[Exercise goal]
Beginning with the opening line of the entries, return every line through the one containing "Task: Click into the Inventar-Nr. input field", both included, and nothing else. Omit pictures.

[Data to process]
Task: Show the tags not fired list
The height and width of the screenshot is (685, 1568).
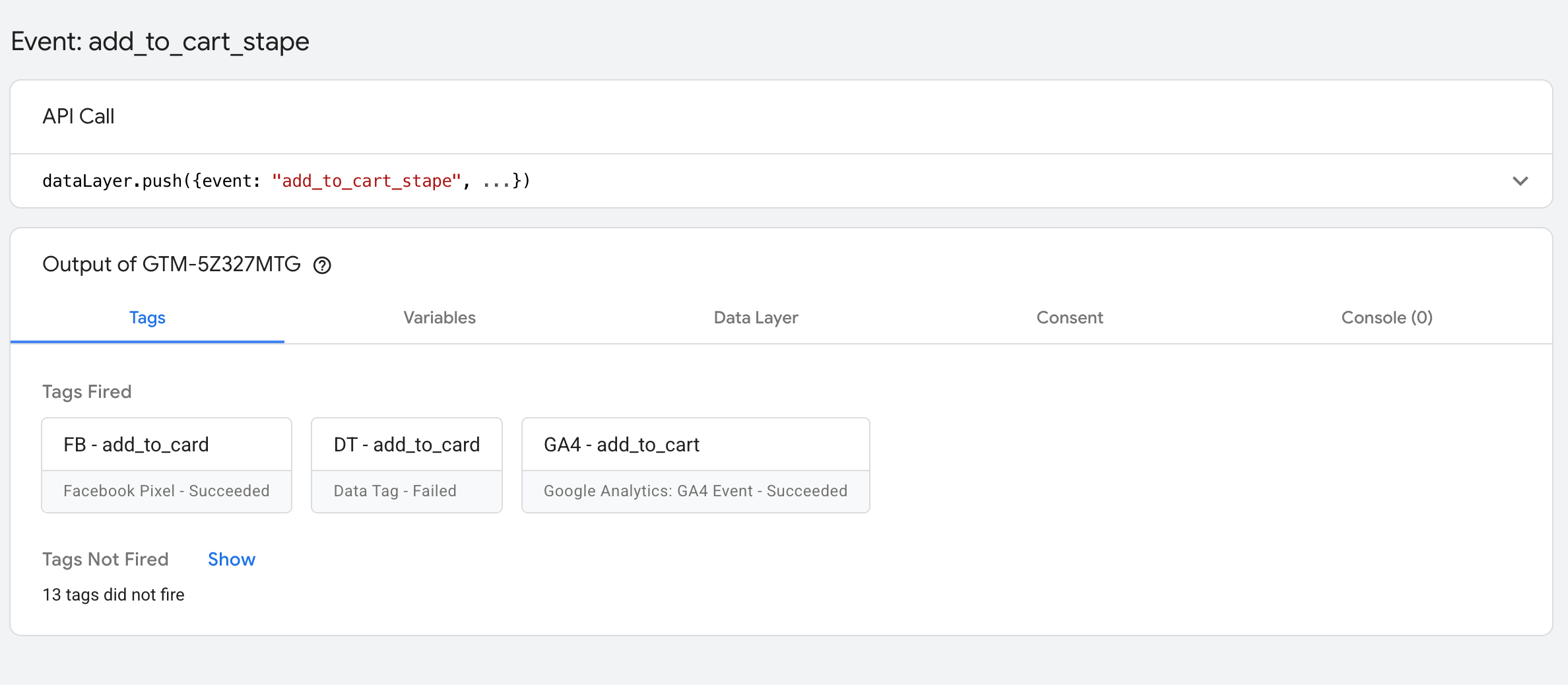Action: click(232, 559)
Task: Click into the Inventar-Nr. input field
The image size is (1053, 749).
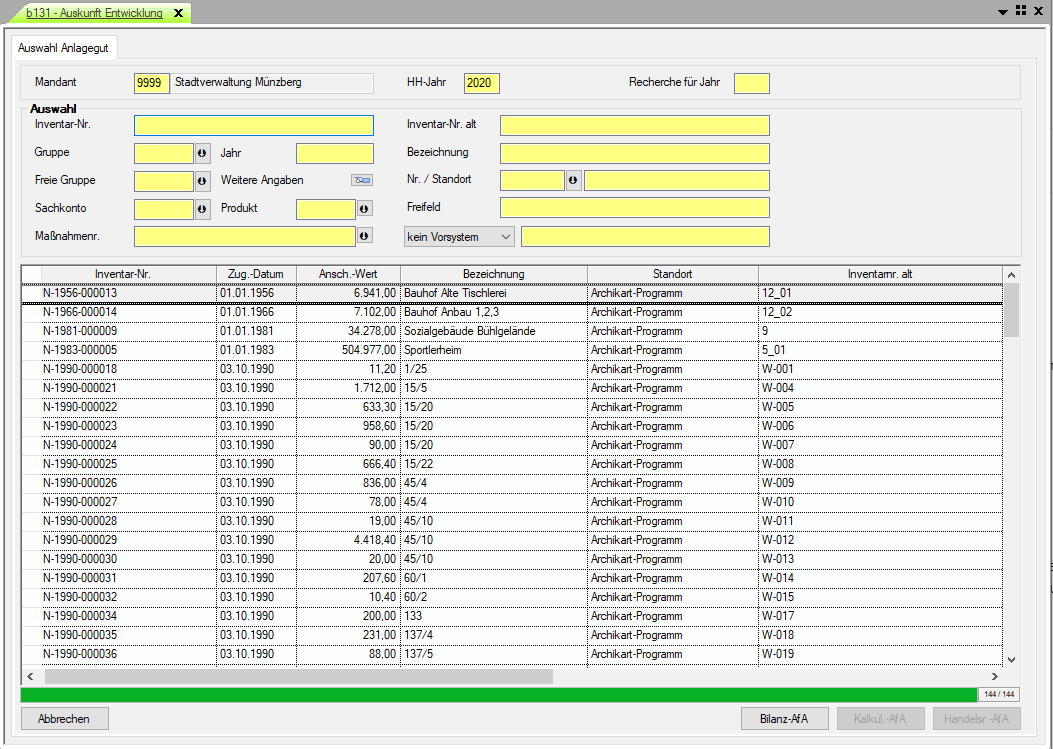Action: [x=253, y=125]
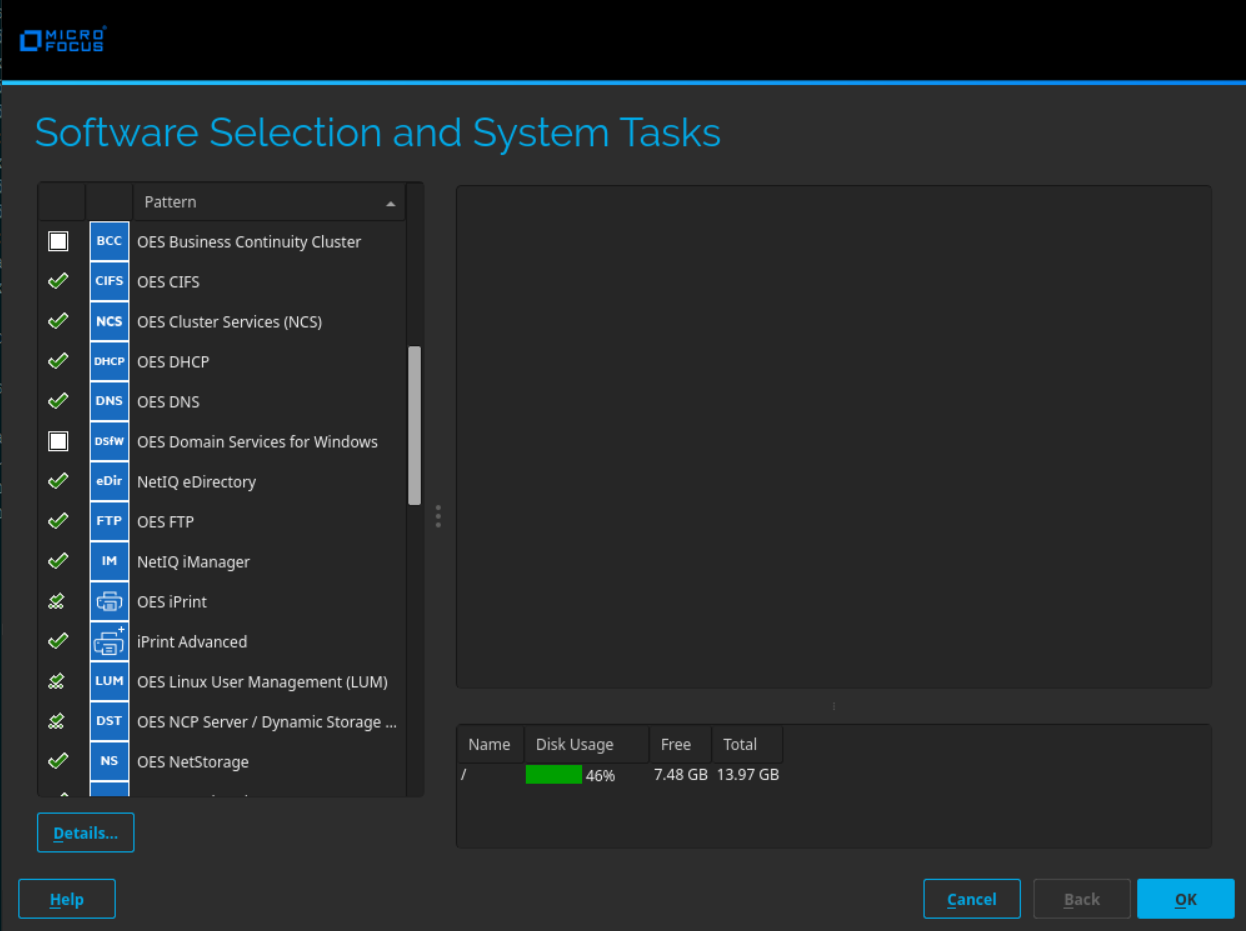Click the CIFS pattern icon
Image resolution: width=1246 pixels, height=931 pixels.
coord(109,282)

[Solution for this task]
Task: Show the tags not fired list
The height and width of the screenshot is (685, 1568).
Action: click(232, 559)
Task: Click into the Inventar-Nr. input field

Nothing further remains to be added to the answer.